Warning: this article contains some light spoilers and touches on graphic, mature content.

The Manga and What it Inspired

The beginning of adult manga and anime.

The original Devilman manga is as weird as it is brilliant. It was one of the first manga to feature sex, graphic violence, a queer romance, and an overall nihilistic story and ending. It was basically one of the first really popular ‘adult’ manga. With the passage of time, the manga is now a bit schlockier than when it released – there’s a fight involving eyebrows becoming weapons – however, the Devilman manga is still a great read and played a pivotal role in broadening the kinds of stories manga can tell.

However, Devilman’s success and impact on the industry had some negative effects on the industry as well. The Devilman manga in many ways is a starting point for the trends that have lead to many of the problematic elements in the anime an manga industry today, like the voyeuristic sexualization of young and very underage girls and the addition of sexual elements to stories that are completely unrelated to those themes.

Instead of simply adapting its source material and leaving those tropes unchanged, Netflix’s Devilman Crybaby chooses to subvert the mature elements in a way that calls out the frustrating elements of the anime and manga industry.

Critiquing Fanservice

Calling out the practice and mentality behind the practice.

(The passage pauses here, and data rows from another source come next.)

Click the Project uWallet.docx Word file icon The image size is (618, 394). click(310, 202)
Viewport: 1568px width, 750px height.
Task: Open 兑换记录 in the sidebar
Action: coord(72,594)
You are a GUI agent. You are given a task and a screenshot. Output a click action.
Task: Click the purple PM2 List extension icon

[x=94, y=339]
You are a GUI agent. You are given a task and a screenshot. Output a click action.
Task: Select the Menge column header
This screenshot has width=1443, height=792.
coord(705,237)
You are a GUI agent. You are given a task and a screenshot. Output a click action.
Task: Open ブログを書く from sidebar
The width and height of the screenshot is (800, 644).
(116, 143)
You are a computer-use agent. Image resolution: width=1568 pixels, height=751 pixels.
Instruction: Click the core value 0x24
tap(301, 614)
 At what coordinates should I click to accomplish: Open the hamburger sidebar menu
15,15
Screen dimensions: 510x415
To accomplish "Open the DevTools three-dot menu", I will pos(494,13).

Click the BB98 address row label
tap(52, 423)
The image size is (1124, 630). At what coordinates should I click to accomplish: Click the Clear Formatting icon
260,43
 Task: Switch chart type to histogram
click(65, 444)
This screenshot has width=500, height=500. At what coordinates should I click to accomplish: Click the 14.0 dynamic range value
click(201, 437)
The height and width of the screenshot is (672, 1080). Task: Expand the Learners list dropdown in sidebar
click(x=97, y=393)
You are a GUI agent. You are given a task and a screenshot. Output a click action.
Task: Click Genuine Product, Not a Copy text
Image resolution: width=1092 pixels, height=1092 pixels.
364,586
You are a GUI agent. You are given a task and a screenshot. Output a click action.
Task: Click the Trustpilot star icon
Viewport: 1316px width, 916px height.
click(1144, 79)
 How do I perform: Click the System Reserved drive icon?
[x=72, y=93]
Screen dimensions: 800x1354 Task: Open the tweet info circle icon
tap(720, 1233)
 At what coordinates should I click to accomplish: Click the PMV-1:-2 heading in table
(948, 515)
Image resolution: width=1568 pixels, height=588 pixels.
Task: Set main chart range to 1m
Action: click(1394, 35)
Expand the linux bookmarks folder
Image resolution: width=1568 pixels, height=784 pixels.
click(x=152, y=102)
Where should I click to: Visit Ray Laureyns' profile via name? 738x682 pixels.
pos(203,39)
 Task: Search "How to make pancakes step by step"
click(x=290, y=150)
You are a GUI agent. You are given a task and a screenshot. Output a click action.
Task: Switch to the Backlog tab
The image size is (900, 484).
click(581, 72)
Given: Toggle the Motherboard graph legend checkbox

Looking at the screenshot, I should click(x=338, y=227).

In episode three of Devilman Crybaby, the main female character, Miki – a high school-aged track star with a large social media following – is shown bathing with her breasts and butt fully displayed. However, as opposed to simply being alone in her home like in the manga, in the Netflix version, she is unknowingly photographed by members of the paparazzi through a large one-way mirror. These people intend to sell the photos online and profit from images of a naked, underage girl.

This scene in the anime subverts the fanservice from the manga and makes a statement about how scummy fanservice can be in anime. While the characters photographing an underage girl without her knowledge are clearly villains in the show, the scene lingers on them long enough for a viewer to realize that they’re doing the same thing. This scene makes a viewer feel bad about viewing this kind of fanservice and highlights just how terrible it is when done in this voyeuristic way.

Taking the Power Away from Sexual Content

Removing the idea and allure of the taboo.

There is a lot of explicitly sexual content in Devilman Crybaby. While at first, it can seem pandering and unmotivated, the graphic sex quickly becomes comical due to its ridiculous and over-the-top presence. Perhaps the most extreme example of this comes in the second episode when the main character, Akira watches pornography projected onto a large screen in his school’s A/V room with the sound blaring.

Often in media, and especially anime, sex and people’s desire to have it are taboo subjects, and depicting those concepts makes a program more mature or edgy. So, it’s refreshing to see Devilman Crybaby feature this content without patting itself on the back for doing the same. It depicts sexual content humorously and as just another part of life for the characters.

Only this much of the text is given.